**Records for the task**.

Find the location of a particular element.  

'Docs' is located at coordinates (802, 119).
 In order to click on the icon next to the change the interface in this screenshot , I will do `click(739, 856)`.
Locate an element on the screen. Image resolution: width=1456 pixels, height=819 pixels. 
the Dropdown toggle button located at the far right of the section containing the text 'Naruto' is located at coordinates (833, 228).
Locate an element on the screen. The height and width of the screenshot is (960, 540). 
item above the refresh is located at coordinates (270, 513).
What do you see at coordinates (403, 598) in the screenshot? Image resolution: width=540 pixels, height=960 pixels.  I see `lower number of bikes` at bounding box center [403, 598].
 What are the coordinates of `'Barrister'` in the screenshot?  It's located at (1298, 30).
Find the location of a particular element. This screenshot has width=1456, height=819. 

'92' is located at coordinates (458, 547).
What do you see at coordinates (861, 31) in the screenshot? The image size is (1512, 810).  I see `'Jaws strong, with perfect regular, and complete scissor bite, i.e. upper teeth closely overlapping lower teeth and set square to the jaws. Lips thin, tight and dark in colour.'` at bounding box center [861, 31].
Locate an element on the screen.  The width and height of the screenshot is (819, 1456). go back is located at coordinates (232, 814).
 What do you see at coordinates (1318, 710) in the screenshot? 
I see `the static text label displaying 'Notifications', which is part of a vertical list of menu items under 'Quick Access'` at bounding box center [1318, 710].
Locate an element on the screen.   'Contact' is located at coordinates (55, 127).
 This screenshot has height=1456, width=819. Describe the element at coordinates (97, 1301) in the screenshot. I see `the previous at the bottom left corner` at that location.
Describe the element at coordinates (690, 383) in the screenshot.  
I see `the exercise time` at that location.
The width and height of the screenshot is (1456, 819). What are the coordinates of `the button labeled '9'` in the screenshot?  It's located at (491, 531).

**Short problem**. Can you swap every "Locate an element on the screen" in the lines above for "Point out an element on the screen" and write all the lines out again, leaving everything else as it is?

**Task answer**.
Find the location of a particular element.  

'Docs' is located at coordinates (802, 119).
 In order to click on the icon next to the change the interface in this screenshot , I will do `click(739, 856)`.
Point out an element on the screen. Image resolution: width=1456 pixels, height=819 pixels. 
the Dropdown toggle button located at the far right of the section containing the text 'Naruto' is located at coordinates (833, 228).
Point out an element on the screen. The height and width of the screenshot is (960, 540). 
item above the refresh is located at coordinates (270, 513).
What do you see at coordinates (403, 598) in the screenshot? Image resolution: width=540 pixels, height=960 pixels.  I see `lower number of bikes` at bounding box center [403, 598].
 What are the coordinates of `'Barrister'` in the screenshot?  It's located at (1298, 30).
Find the location of a particular element. This screenshot has width=1456, height=819. 

'92' is located at coordinates (458, 547).
What do you see at coordinates (861, 31) in the screenshot? The image size is (1512, 810).  I see `'Jaws strong, with perfect regular, and complete scissor bite, i.e. upper teeth closely overlapping lower teeth and set square to the jaws. Lips thin, tight and dark in colour.'` at bounding box center [861, 31].
Point out an element on the screen.  The width and height of the screenshot is (819, 1456). go back is located at coordinates (232, 814).
 What do you see at coordinates (1318, 710) in the screenshot? 
I see `the static text label displaying 'Notifications', which is part of a vertical list of menu items under 'Quick Access'` at bounding box center [1318, 710].
Point out an element on the screen.   'Contact' is located at coordinates (55, 127).
 This screenshot has height=1456, width=819. Describe the element at coordinates (97, 1301) in the screenshot. I see `the previous at the bottom left corner` at that location.
Describe the element at coordinates (690, 383) in the screenshot.  
I see `the exercise time` at that location.
The width and height of the screenshot is (1456, 819). What are the coordinates of `the button labeled '9'` in the screenshot?  It's located at (491, 531).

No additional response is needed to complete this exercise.